A few people have asked how Mira actually works in practice, so wanted to write this up.
The full flow from start to finish:
1. Set up your study (5 minutes)
Choose a template Customer Discovery, Concept Testing, UX, Brand Perception, NPS follow-up, and more. Or build your own discussion guide. Mira generates contextual follow-up questions automatically, so you do not need to script every question.
2. Recruit participants (built in)
Access 100M+ participants across 120 countries directly from the platform. Set demographic filters, screener questions, and Mira handles recruitment. No third-party panel needed.
3. Run the AI moderated interview
Participants join via link no app download. Mira moderates the conversation, asks follow-up questions intelligently, and reads facial expressions, voice emotion, and eye gaze in real time during the session. Works on a standard webcam.
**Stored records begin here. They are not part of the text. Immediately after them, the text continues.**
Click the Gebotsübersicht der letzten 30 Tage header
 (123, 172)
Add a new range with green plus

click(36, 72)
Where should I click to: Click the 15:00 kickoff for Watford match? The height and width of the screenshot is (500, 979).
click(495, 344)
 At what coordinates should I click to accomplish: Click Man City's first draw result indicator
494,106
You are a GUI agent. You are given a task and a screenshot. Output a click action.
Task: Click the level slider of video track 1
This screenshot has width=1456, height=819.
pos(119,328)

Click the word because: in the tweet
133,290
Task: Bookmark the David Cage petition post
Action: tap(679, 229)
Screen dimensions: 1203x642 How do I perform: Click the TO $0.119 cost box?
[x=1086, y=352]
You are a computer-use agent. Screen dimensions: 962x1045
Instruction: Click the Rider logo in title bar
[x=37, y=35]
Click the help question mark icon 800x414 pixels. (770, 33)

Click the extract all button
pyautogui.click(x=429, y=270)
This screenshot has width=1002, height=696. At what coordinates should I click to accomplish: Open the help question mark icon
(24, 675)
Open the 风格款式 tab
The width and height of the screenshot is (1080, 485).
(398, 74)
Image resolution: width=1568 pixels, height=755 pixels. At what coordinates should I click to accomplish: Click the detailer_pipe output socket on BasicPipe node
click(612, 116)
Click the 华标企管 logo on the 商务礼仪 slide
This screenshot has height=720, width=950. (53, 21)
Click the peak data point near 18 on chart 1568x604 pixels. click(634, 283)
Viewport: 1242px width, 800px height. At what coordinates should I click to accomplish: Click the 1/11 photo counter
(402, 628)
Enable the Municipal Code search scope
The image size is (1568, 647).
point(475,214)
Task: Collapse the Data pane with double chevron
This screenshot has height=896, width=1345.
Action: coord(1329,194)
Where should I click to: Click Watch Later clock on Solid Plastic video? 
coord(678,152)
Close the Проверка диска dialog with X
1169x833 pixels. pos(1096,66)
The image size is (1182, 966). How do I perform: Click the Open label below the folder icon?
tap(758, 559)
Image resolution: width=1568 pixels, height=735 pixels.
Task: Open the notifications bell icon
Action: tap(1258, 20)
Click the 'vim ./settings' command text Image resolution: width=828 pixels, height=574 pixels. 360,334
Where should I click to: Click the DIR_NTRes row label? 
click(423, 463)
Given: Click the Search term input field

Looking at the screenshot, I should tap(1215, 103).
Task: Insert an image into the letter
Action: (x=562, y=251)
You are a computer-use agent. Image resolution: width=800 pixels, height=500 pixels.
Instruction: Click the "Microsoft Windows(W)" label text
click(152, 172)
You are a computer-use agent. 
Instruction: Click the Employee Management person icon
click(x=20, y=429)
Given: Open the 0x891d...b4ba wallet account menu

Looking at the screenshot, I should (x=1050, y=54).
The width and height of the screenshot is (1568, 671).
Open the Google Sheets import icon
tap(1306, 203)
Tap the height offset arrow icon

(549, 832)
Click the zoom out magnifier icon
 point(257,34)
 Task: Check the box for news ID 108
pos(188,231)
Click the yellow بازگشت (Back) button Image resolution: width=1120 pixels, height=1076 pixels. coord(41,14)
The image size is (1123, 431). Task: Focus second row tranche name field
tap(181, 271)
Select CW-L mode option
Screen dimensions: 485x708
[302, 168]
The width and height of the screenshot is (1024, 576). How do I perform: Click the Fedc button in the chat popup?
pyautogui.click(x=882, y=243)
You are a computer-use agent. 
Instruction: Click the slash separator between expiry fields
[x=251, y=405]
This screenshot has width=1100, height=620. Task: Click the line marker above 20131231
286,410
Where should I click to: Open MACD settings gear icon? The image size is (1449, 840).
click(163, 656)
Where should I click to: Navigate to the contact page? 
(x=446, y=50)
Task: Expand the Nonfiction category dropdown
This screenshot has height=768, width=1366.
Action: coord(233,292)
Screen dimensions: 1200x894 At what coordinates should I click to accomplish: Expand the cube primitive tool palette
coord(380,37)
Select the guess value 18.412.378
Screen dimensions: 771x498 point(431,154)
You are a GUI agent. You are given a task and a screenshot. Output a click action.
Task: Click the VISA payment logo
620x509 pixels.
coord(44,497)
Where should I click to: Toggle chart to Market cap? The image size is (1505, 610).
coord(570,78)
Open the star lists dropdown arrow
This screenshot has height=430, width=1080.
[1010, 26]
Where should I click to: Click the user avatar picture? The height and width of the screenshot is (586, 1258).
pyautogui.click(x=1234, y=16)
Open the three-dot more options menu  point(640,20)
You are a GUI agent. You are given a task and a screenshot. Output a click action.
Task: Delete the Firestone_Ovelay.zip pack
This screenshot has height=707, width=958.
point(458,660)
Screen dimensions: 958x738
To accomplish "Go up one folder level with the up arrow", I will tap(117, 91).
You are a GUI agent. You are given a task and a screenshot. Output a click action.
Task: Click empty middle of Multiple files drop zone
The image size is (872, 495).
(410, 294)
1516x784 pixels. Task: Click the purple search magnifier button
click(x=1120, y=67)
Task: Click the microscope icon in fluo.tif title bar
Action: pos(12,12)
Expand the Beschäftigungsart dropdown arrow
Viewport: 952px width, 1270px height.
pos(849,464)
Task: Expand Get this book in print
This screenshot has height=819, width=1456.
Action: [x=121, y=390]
4. Get your report (minutes, not days)
Automatic transcript with speaker separation. AI themes, tags, summaries, and key quotes extracted automatically. Emotional signal overlaid on each moment. Full research report generated executive summary, findings, evidence, recommendations.
5. Share and store
AI highlight reels for stakeholders no one watches 40-minute recordings. Everything stored in a searchable research repository. Cross-study intelligence lets you compare findings across multiple projects over time.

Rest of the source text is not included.